Recently, techniques such as multidetector CT, high-resolution ultrasound and use of apparent diffusion coefficient and lesion to spinal cord ratio DWI have been proposed to increase the diagnosis and differentiation between malignant and benign tumors[10,11]. In spite of these technical advancements, the detection of gallbladder cancer from clinical and imaging data at curative stages still remains tricky and challenging. GBA are reported to be benign lesions of cauliflower shape, narrow base,with mulberry shape and uniform reinforcement. DWI can help to differentiate GBC from adenoma and well-differentiated from higher-grade adenocarcinoma[12]. GBC is highly suspected when a large gallbladder mass that nearly fills or replaces the lumen and often directly invades the surrounding liver parenchyma. GBA is often confined to the gallbladder and it will not infiltrate the surrounding structure. Generally, in gallbladder adenoma, the CA19-9 level is not high[13]; in our patient, this tumor index increased significantly. Therefore, careful examination of MRI along with other clinical and laboratory examination could improve the diagnostic accuracy.

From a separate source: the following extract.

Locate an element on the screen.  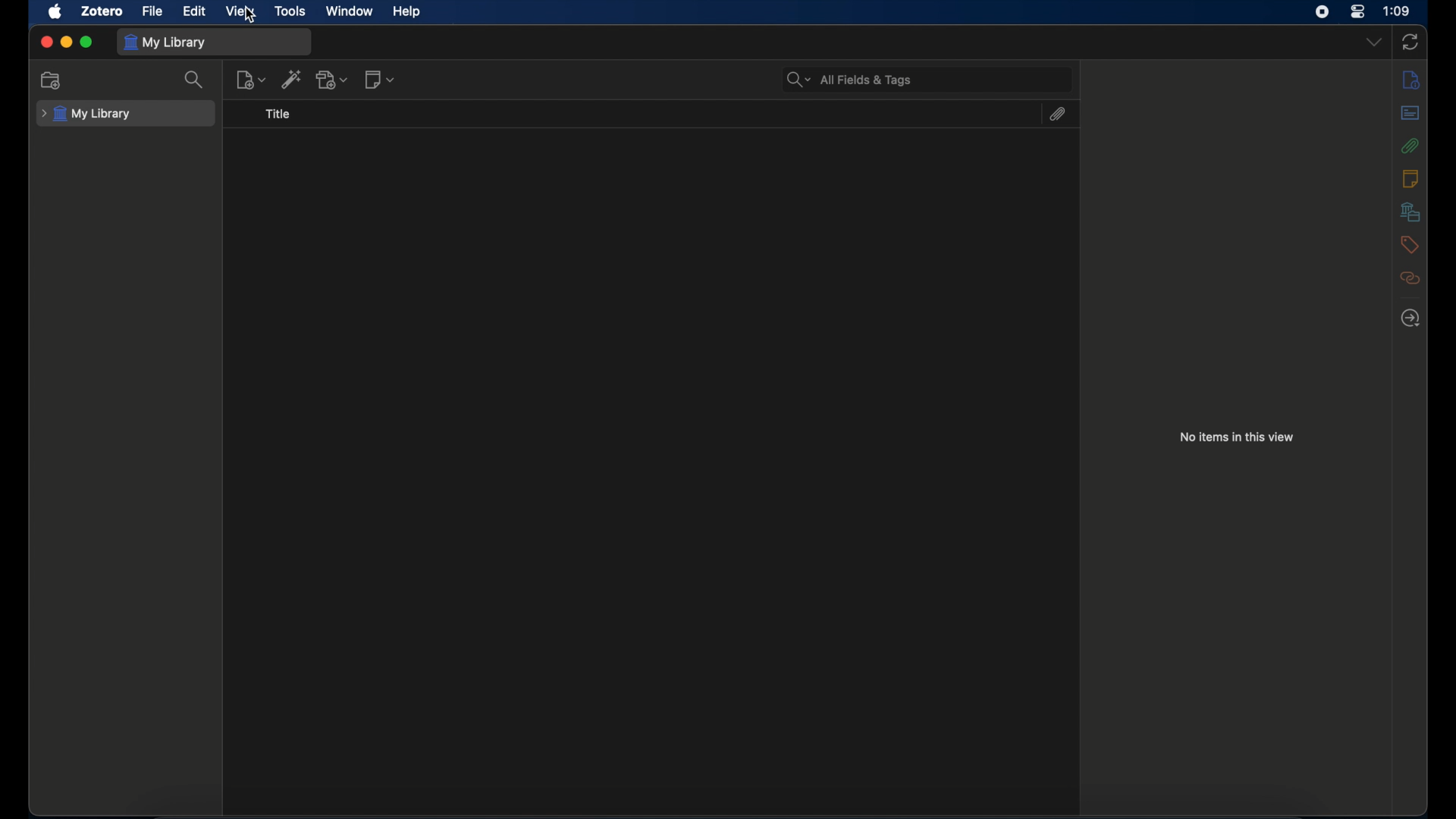
cursor is located at coordinates (252, 16).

In conclusion, our case report highlights the importance for oncologists to carefully evaluate characteristic imaging appearances and values of CT/MRI scans of primary gallbladder tumors to determine the stage of cancer for appropriate treatment regimen. The incidence of gallbladder adenoma is relatively low and is predisposed to malignancy. Hence, carefully distinguishing between GBA and GBC is necessary for optimizing the treatment strategy for the patients.